Une violence théorisée et légitimée

Cette violence n’est pas une dérive involontaire, c’est une stratégie pensée, assumée et relayée par des figures universitaires désormais adoubées par les milieux radicaux. Andreas Malm, figure centrale de cette mouvance, intervenant pour l’Institut de la Boétie, le centre de formation de LFI, auteur de Comment saboter un pipeline, plaide pour une « complémentarité des tactiques ». Dans sa bouche, cela signifie que les actions illégales et violentes ne sont pas opposées à la lutte non-violente, mais au contraire nécessaires pour créer la crise, pour forcer la main aux modérés. Il parle d’une « loi de l’augmentation tendancielle de l’acceptabilité de la violence dans un monde en réchauffement rapide ». Autrement dit, plus la situation devient tendue, plus la violence deviendrait non seulement utile, mais légitime.

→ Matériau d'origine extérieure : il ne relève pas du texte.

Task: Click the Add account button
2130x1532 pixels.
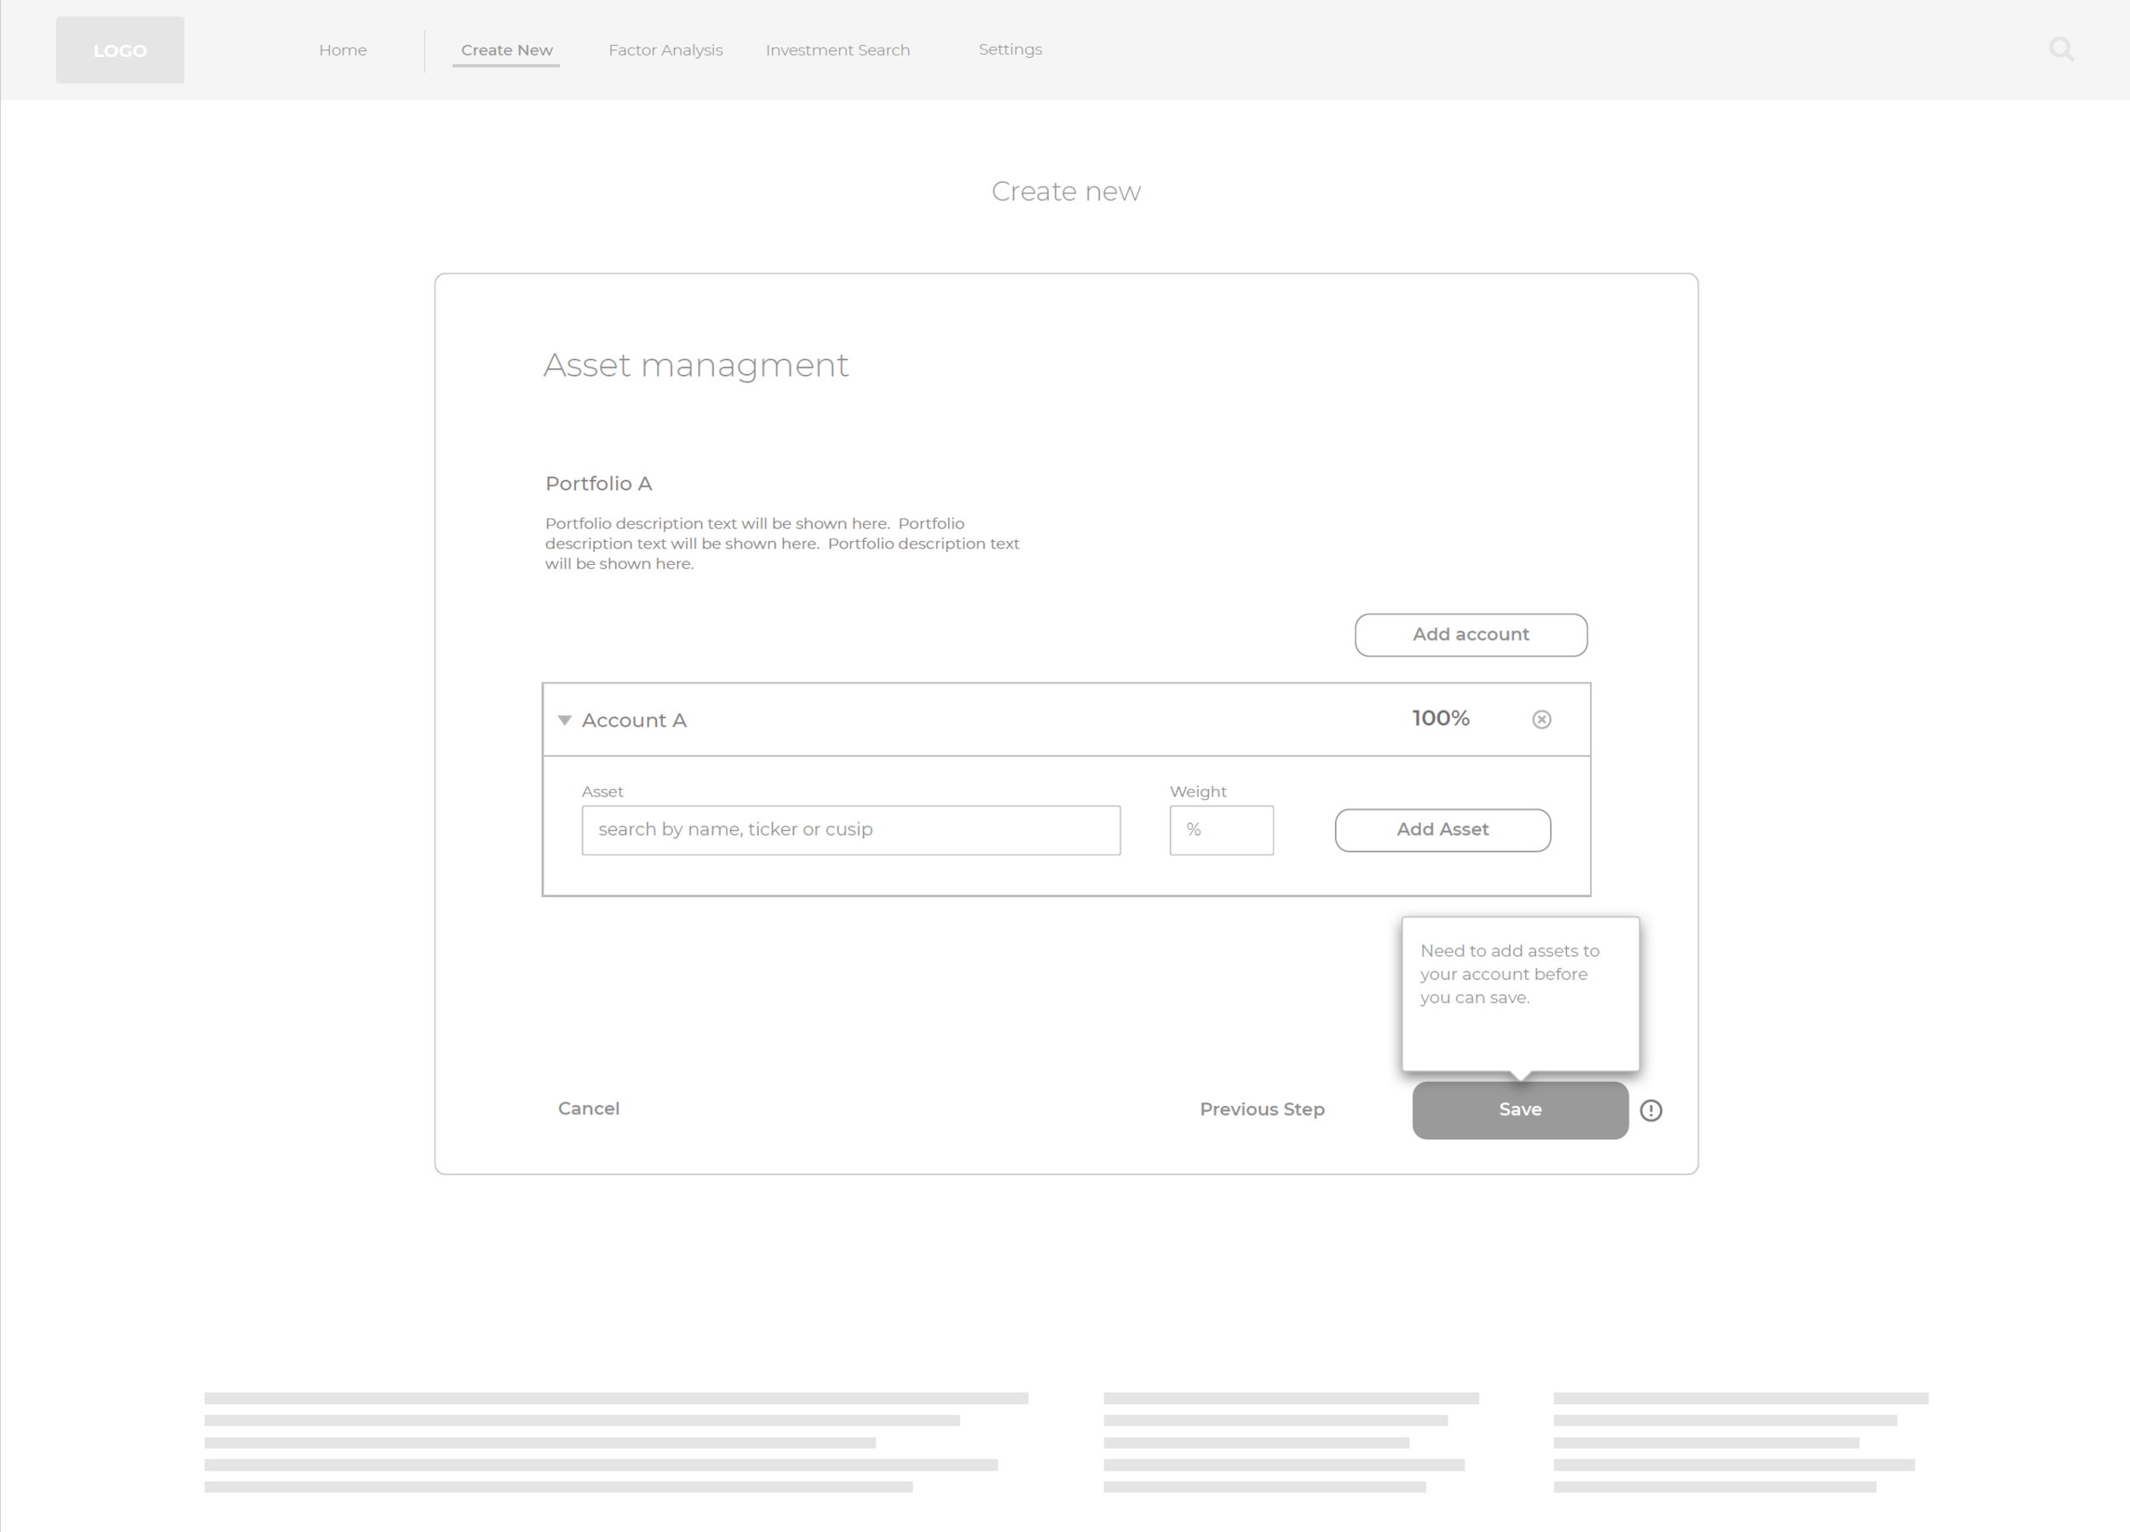Action: point(1470,635)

« Il ne faut pas avoir peur de poser la question de la nécessité, de la possibilité, pour nous de l’usage planifié de la violence politique, de la lutte armée »

Un message reçu 5/5. Le 28 novembre 2023, un appel glaçant a circulé sur plusieurs canaux de l’ultragauche : « Il ne faut pas avoir peur de poser la question de la nécessité, de la possibilité, pour nous de l’usage planifié de la violence politique, de la lutte armée ». Cet appel à la constitution d’un « groupe autonome clandestin organisé de manière paramilitaire » n’a suscité aucune réaction politique d’ampleur. Or, il pose la question centrale de la logique de surenchère inévitable entre l’ensemble de ces mouvements radicaux. Aller toujours plus loin pour se démarquer des autres, des « mous », de ceux qui n’ont pas le courage nécessaire… la rhétorique est aussi connue que dangereuse. Elle installe un engrenage fatal.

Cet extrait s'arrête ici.